* _To do_: Can you return, word for word, the lines starting with the one that contains "1135x668 pixels." and continuing through the last line of the records?

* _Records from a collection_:
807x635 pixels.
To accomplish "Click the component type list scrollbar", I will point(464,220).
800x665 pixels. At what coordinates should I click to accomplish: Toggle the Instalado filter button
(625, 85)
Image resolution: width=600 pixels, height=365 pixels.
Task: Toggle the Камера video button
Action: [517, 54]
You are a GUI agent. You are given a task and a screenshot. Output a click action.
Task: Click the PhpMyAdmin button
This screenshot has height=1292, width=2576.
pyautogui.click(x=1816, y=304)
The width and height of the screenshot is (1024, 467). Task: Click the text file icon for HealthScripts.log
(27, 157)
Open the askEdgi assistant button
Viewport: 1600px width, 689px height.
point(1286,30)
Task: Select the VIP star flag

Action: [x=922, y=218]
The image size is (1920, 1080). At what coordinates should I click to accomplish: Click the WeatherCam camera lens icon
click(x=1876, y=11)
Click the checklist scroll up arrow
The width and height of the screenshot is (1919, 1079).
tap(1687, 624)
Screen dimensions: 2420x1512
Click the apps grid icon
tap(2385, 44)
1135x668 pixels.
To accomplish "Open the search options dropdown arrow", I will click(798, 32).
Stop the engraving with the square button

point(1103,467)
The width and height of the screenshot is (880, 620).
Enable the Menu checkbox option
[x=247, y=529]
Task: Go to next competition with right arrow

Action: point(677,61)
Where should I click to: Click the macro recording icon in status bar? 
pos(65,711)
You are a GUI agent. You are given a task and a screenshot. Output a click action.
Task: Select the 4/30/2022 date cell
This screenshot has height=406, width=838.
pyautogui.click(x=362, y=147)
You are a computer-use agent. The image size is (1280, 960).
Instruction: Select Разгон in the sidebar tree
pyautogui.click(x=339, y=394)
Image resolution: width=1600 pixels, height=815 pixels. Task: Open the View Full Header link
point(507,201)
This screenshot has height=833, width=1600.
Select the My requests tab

* _Finished answer_:
1135x668 pixels.
To accomplish "Open the search options dropdown arrow", I will click(798, 32).
Stop the engraving with the square button

point(1103,467)
The width and height of the screenshot is (880, 620).
Enable the Menu checkbox option
[x=247, y=529]
Task: Go to next competition with right arrow

Action: point(677,61)
Where should I click to: Click the macro recording icon in status bar? 
pos(65,711)
You are a GUI agent. You are given a task and a screenshot. Output a click action.
Task: Select the 4/30/2022 date cell
This screenshot has height=406, width=838.
pyautogui.click(x=362, y=147)
You are a computer-use agent. The image size is (1280, 960).
Instruction: Select Разгон in the sidebar tree
pyautogui.click(x=339, y=394)
Image resolution: width=1600 pixels, height=815 pixels. Task: Open the View Full Header link
point(507,201)
This screenshot has height=833, width=1600.
Select the My requests tab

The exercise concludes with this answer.